■ **Directions for this task**
Edit the dye solar cell text from "By changing the" up to and including "towards full-scale commercialisation." so that "aggregates" becomes "clusters", and write out the edited passage.

The dye molecules used in this study are organic, and are structured as donor – linker – acceptor molecules. A range of different donor, linker and acceptor functional groups have been synthesized, including the addition of bulky hydrophobic alkyl chains.
At the interface between dye molecules and titanium dioxide (TiO₂) semiconductor, the adsorbed dye molecules harvest energy from light and enters an excited state. The photoelectron is injected into the TiO₂ conduction band, where the electrical circuit begins. The dye – TiO₂ interface is vital to the efficiency and performance of DSCs, but is poorly understood. This study investigates dye adsorption and packing arrangements at the TiO₂ interface using X-ray reflectometry (XRR) and atomic force microscopy (AFM) instruments at ANSTO, Australia for organic dye structures with different donor and linker groups. Neutron reflectometry (NR) will examine the dye – TiO₂ interfacial structure in the presence of solvent and electrolyte to probe the extent of dye – solvent and dye – electrolyte interactions in situ.
By changing the dye chemical structure, linker groups and donor groups, a range of structures are observed at the surface. While XRR measurements reveal an adsorbed monolayer at the local scale (area ~ 1 cm²), AFM measurements detect small dye aggregates at the surface (area ~ 225 $\mu$m²) for all dyes except for the largest and sterically bulky dye studied. This study demonstrates the importance of dye structure on interfacial properties in DSCs, and may be used to design dyes to optimise properties and solar cell efficiencies, in turn developing DSCs towards full-scale commercialisation.

■ **Dataset extract**

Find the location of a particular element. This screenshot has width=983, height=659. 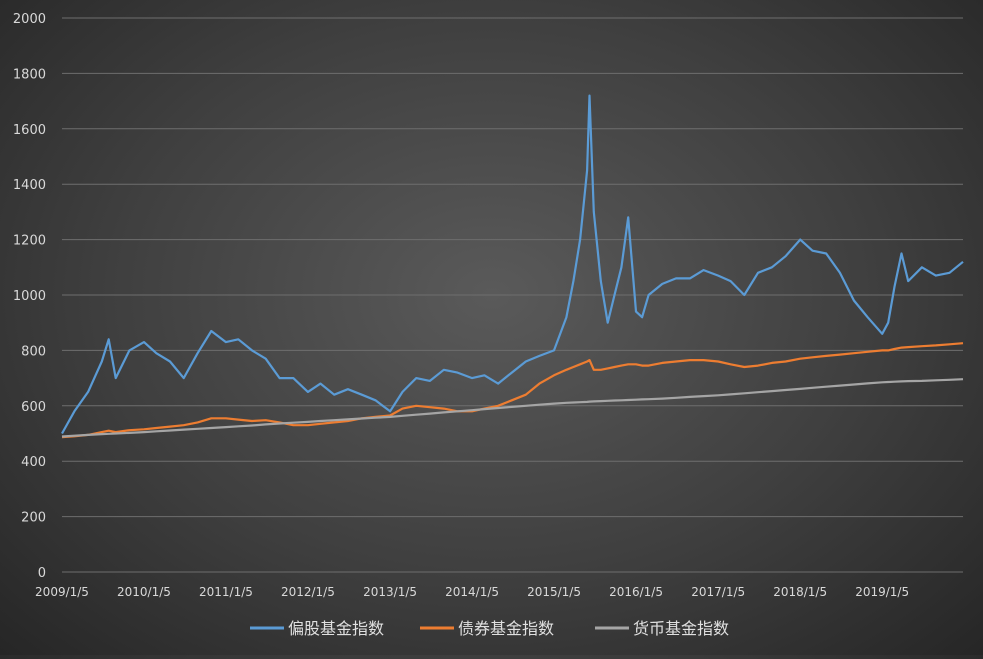

x-tick-label: 2018/1/5 is located at coordinates (800, 592).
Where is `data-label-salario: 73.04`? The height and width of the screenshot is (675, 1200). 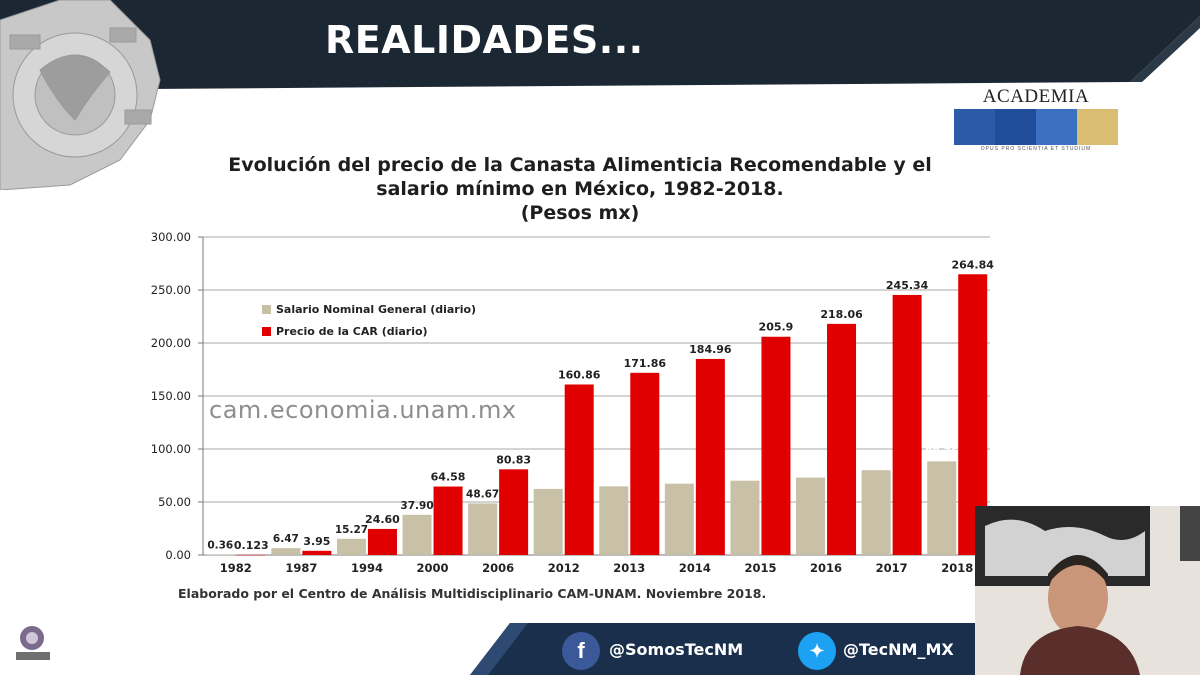
data-label-salario: 73.04 is located at coordinates (810, 469).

■ **Answer area**
By changing the dye chemical structure, linker groups and donor groups, a range of structures are observed at the surface. While XRR measurements reveal an adsorbed monolayer at the local scale (area ~ 1 cm²), AFM measurements detect small dye clusters at the surface (area ~ 225 $\mu$m²) for all dyes except for the largest and sterically bulky dye studied. This study demonstrates the importance of dye structure on interfacial properties in DSCs, and may be used to design dyes to optimise properties and solar cell efficiencies, in turn developing DSCs towards full-scale commercialisation.